Jessie’s desperate attempt to get money to finance his “disappearing” act was well done, with a run-in with “police” that is very creative. This part involves Robert Forster, who helped Walt hide out in the TV series.
Yesterday Robert Forster, 78, known as “the Disappearer” in the original TV series and the long-ago star of “Medium Cool” back in the sixties (one of the few—-perhaps only—-examples of cinema verite in the U.S.) unexpectedly died of brain cancer. I met Forster in October of 2018 as he made the film festival rounds on behalf of “What They Had,” a very good film with Michael Shannon, Vera Farmigia and Blythe Danner co-starring about an elderly couple coping with the wife’s encroaching Alzheimer’s disease.
Forster was perfect in the part of her devoted elderly husband, but when I saw him standing in the aisle as I walked to my seat (he was leaning against the wall at the time, in preparation for the post showing Q&A) I had to go over and introduce myself and tell him how much I admired his work in “Medium Cool” and many other projects. He was genuinely warm and friendly, and we chatted briefly for a few moments before I took my seat. Then, he talked about his career, both in an interview in the Chicago “Tribune” but also onstage, and, once again, cemented my admiration.
This is Forster’s final film role. I was struck, when he first came onscreen, by how much he had aged in just one year, as it was October of 2018 when I met him in person. It is one year later, I am about to leave for the October film festival again, but Robert looked like 5 years had passed. I assumed it was make-up.
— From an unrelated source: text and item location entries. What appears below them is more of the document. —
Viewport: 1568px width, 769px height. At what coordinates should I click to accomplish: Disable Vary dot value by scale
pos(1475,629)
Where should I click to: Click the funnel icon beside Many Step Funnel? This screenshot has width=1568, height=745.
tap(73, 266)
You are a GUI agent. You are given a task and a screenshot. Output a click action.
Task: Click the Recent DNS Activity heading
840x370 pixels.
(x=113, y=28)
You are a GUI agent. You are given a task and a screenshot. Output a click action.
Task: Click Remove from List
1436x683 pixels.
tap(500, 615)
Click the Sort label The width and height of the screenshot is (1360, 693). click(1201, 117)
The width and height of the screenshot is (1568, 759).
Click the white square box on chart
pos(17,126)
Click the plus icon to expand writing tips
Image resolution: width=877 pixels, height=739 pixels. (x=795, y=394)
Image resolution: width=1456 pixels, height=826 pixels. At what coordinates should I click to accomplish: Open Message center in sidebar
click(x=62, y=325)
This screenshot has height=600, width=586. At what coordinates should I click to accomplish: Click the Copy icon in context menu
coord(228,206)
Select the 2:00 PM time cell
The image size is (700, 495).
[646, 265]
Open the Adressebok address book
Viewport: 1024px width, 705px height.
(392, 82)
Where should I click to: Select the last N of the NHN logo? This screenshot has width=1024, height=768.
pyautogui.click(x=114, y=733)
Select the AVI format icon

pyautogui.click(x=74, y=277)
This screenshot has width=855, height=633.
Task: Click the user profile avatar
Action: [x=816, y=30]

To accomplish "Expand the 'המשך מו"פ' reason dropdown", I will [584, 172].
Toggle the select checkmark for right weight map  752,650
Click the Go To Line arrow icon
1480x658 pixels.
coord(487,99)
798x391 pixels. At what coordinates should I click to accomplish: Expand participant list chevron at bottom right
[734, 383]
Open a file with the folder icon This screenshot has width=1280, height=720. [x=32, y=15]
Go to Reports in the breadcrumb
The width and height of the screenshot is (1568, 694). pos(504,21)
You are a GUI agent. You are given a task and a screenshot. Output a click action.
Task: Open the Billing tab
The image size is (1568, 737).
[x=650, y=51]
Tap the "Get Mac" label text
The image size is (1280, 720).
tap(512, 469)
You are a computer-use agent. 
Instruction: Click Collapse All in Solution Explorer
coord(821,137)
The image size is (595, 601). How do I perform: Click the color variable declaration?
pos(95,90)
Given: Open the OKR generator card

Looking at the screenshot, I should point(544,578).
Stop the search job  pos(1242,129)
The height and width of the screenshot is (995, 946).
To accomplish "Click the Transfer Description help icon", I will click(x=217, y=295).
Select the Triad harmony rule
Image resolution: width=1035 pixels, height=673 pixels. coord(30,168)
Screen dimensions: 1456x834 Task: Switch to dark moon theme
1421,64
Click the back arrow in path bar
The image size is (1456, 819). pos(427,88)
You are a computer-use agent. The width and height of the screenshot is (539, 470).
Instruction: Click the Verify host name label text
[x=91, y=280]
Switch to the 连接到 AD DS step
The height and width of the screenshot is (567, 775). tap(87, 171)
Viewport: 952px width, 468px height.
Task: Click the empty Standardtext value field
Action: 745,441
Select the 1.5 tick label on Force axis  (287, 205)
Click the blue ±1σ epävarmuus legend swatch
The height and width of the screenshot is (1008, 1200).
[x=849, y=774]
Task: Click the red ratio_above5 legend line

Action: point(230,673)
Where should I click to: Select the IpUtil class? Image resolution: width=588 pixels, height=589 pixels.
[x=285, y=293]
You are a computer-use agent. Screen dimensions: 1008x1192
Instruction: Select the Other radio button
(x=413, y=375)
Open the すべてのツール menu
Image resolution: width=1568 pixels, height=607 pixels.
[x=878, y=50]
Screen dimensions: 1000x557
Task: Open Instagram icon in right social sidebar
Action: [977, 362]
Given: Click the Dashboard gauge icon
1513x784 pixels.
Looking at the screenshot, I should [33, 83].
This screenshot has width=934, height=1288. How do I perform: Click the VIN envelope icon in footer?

And then I heard that he had died, of brain cancer.
I found the arc that Jessie traverses in this film believable and well-acted and another reason it rang a particularly intense bell with me, besides the information in the paragraph above, is that we just returned from a tour of Alaska and Alaska has an important role in the plot.
I definitely recommend the film for fans of “Breaking Bad.”